»»

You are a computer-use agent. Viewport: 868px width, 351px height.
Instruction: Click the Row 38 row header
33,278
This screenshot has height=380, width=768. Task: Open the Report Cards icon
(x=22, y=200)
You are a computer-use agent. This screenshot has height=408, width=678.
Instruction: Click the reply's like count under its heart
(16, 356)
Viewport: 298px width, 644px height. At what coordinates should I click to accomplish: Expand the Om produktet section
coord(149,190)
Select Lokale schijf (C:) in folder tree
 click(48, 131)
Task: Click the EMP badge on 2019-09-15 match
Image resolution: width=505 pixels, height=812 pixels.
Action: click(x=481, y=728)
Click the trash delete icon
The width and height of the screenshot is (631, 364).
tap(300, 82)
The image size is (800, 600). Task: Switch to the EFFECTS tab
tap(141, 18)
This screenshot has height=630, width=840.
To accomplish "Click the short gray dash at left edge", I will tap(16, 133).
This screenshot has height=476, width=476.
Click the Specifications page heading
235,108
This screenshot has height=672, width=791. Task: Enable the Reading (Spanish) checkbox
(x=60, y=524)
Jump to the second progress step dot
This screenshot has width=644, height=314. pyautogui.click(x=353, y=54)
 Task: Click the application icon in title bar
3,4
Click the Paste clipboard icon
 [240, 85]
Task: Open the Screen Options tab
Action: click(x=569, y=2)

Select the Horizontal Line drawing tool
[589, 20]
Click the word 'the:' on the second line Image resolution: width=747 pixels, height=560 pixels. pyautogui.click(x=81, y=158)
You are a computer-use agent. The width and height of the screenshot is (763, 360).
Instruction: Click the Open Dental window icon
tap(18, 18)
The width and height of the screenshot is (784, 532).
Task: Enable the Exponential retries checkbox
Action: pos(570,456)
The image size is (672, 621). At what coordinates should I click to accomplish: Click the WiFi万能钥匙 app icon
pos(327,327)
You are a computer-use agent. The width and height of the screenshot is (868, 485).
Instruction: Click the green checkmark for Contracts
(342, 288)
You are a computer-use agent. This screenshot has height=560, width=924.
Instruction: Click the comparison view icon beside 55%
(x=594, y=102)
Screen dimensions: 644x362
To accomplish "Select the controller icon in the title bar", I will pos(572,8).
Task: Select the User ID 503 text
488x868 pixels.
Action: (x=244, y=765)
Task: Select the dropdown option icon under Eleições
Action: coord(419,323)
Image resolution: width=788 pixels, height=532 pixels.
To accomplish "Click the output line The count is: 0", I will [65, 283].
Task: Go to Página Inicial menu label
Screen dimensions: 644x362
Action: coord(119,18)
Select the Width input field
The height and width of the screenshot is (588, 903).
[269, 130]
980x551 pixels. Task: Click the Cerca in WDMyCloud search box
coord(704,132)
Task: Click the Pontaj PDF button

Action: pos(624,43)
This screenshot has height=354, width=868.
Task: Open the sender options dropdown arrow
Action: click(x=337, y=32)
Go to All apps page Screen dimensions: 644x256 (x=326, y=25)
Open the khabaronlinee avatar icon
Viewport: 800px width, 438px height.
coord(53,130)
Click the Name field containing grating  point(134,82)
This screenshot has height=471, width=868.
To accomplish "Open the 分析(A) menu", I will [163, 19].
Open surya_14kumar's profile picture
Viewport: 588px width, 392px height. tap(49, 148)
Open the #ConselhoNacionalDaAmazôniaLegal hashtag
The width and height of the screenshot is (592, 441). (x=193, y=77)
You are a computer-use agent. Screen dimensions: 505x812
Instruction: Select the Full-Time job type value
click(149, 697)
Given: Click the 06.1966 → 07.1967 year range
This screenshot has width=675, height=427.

««

### Prompt
Retype every line of the listing, word for word, from its opening line to the line that holds "has height=408, width=678.", and include that last line too.

### Solution to the problem
You are a computer-use agent. Viewport: 868px width, 351px height.
Instruction: Click the Row 38 row header
33,278
This screenshot has height=380, width=768. Task: Open the Report Cards icon
(x=22, y=200)
You are a computer-use agent. This screenshot has height=408, width=678.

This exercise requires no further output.